University of Pennsylvania spinout BlueWhale Bio has surfaced on a mission to smash bottlenecks in cell and gene therapy manufacturing.

The new company uncloaked Thursday with news it has raised $18 million in seed financing. The funding round was led by the ventures arm of Danaher Corporation with contributions from the likes of Novalis LifeSciences and Marshall Wace as well.

Concerned that demand for cell therapy products is outstripping supply, BlueWhale aims to develop a technology platform and product portfolio that could bring the benefits of cell therapy to more patients “faster and at lower costs,” the company said in a press release.

BlueWhale will be based in Philadelphia and led by CEO Peter Keller. The company’s scientific team is spearheaded by immunotherapy pioneers Carl June, M.D., the Richard W. Vague professor in immunotherapy at Penn's Perelman School of Medicine, and James Riley, Ph.D., a professor of microbiology at Penn.

“With an increased focus on growth and adoption, cell-based therapies can become the next pillar of medicine," June said in a statement. "I am thrilled that together we are looking to develop and commercialize a new cell therapy platform to improve patient care and save lives."
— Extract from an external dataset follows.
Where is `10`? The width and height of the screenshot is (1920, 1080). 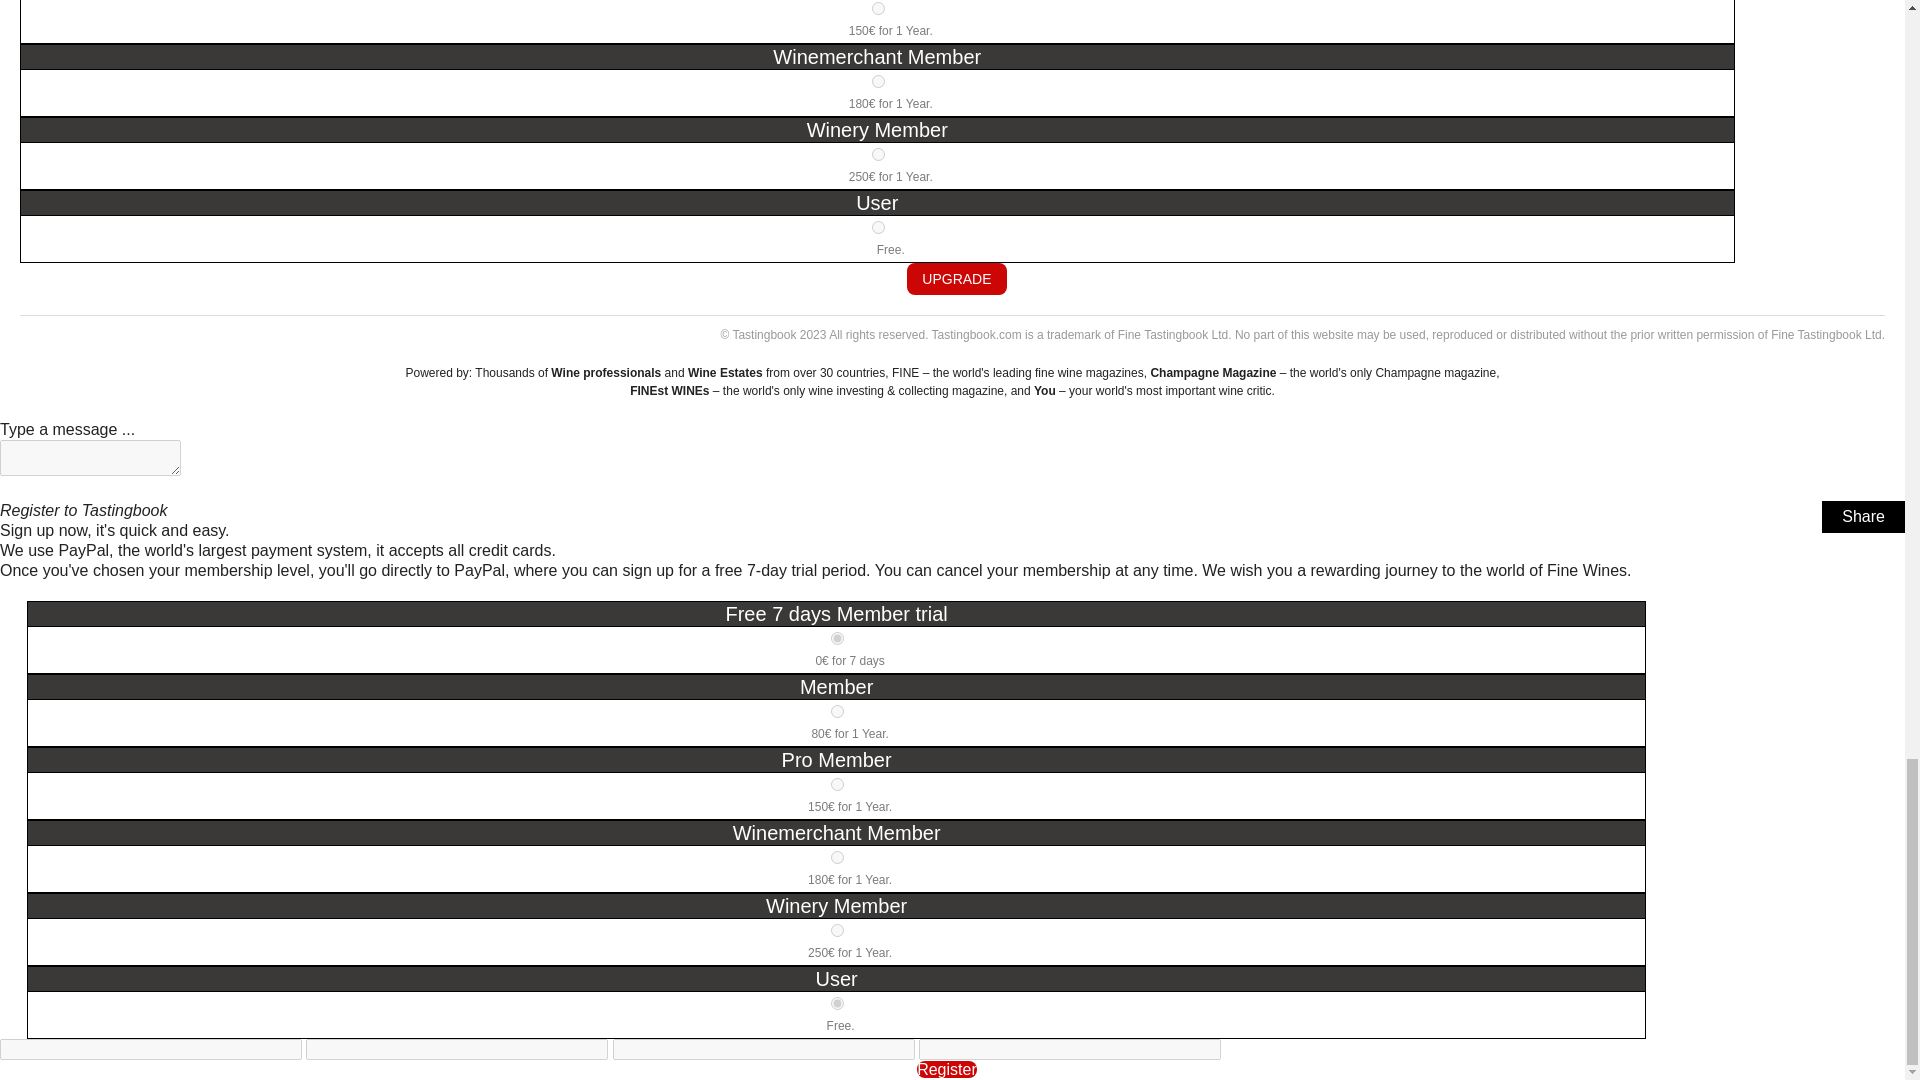 10 is located at coordinates (838, 1002).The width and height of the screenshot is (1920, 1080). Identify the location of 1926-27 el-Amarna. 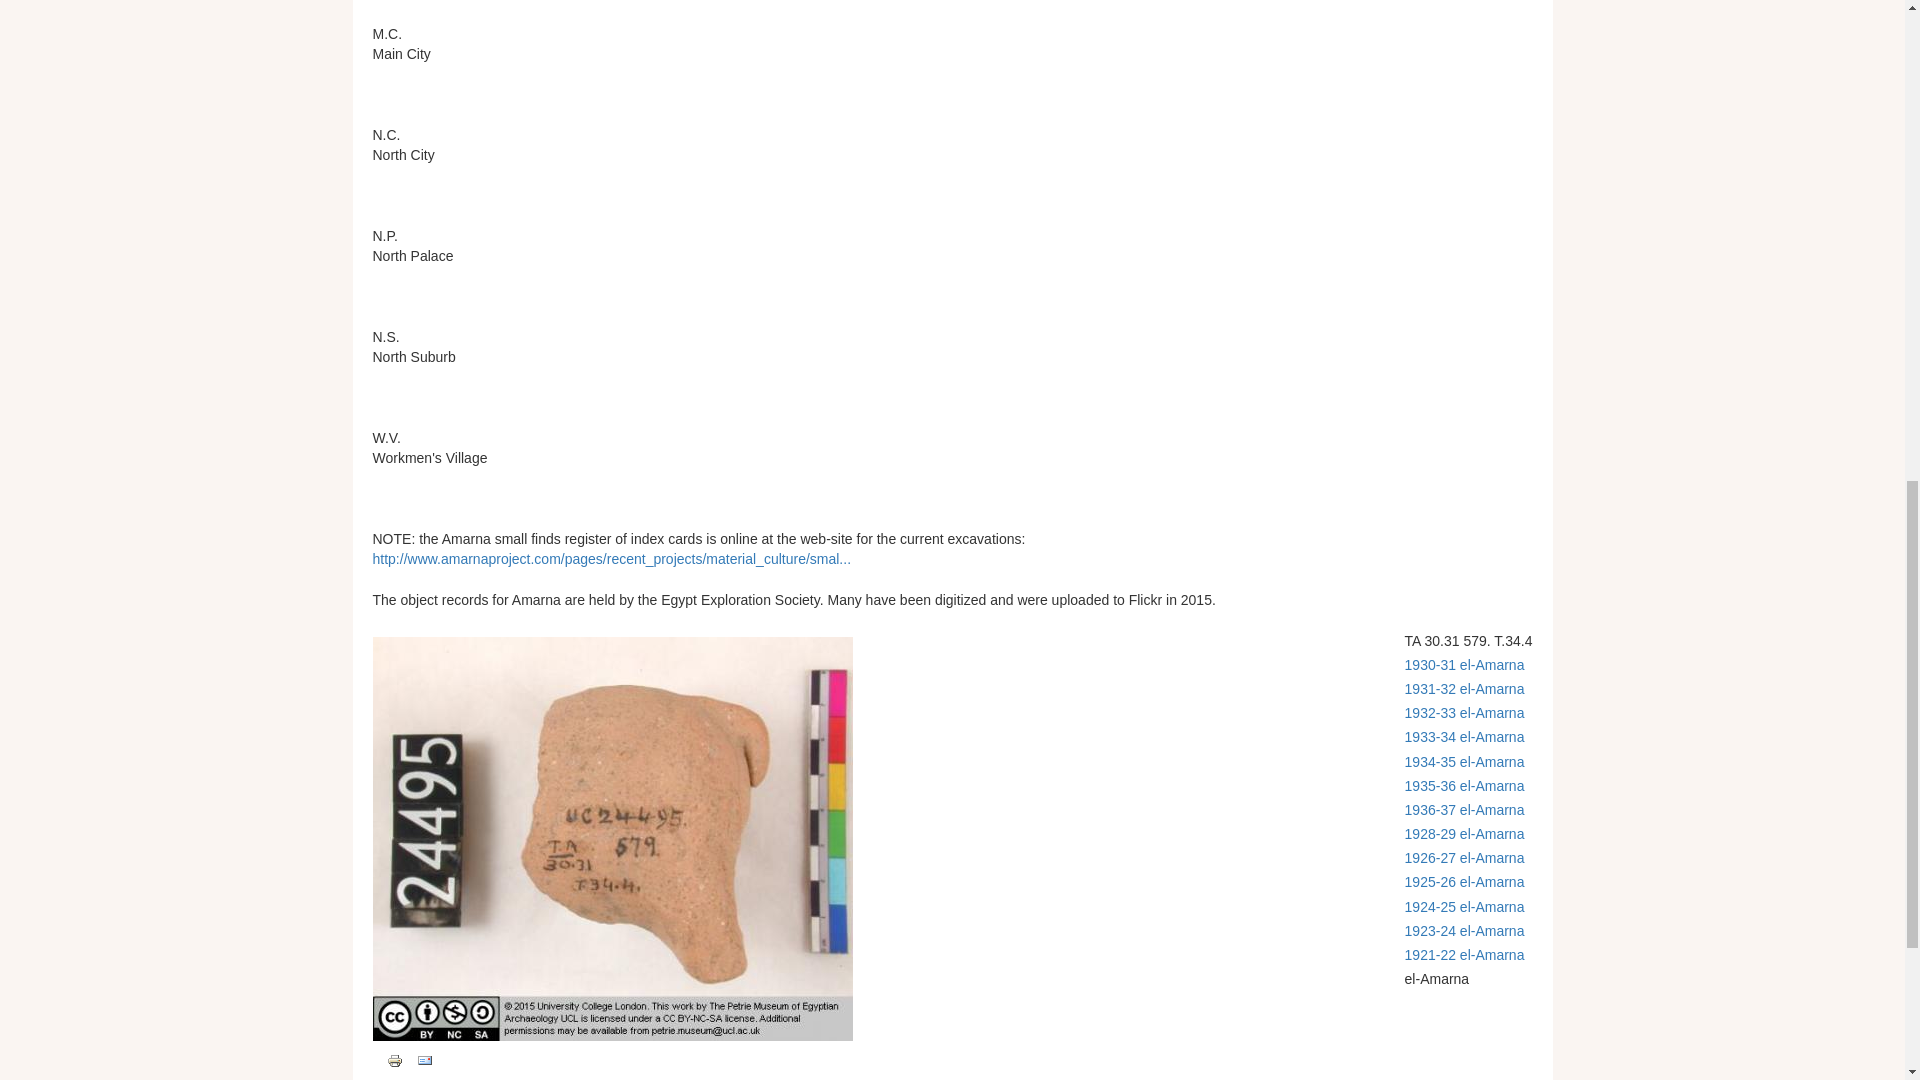
(1464, 858).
BlueWhale marks the first company to emerge from the Danaher Ventures Pioneer Program, which is angling to create companies in partnership with “leading technology founders” to develop promising products and services. 

It’s been a good few weeks for cell therapy manufacturing startups. Aside from BlueWhale’s debut, Cellares in late August unveiled a $255 million series C investment to complete construction of its commercial-scale cell therapy manufacturing facility in Bridgewater, New Jersey.

Just a few days after that, Bristol Myers Squibb tapped Cellares’ robotic Cell Shuttle platform to tee up automated manufacturing of a CAR-T cell therapy. Cellares is set to perform a proof-of-concept transfer process, while BMS will evaluate the automated process with comparability data.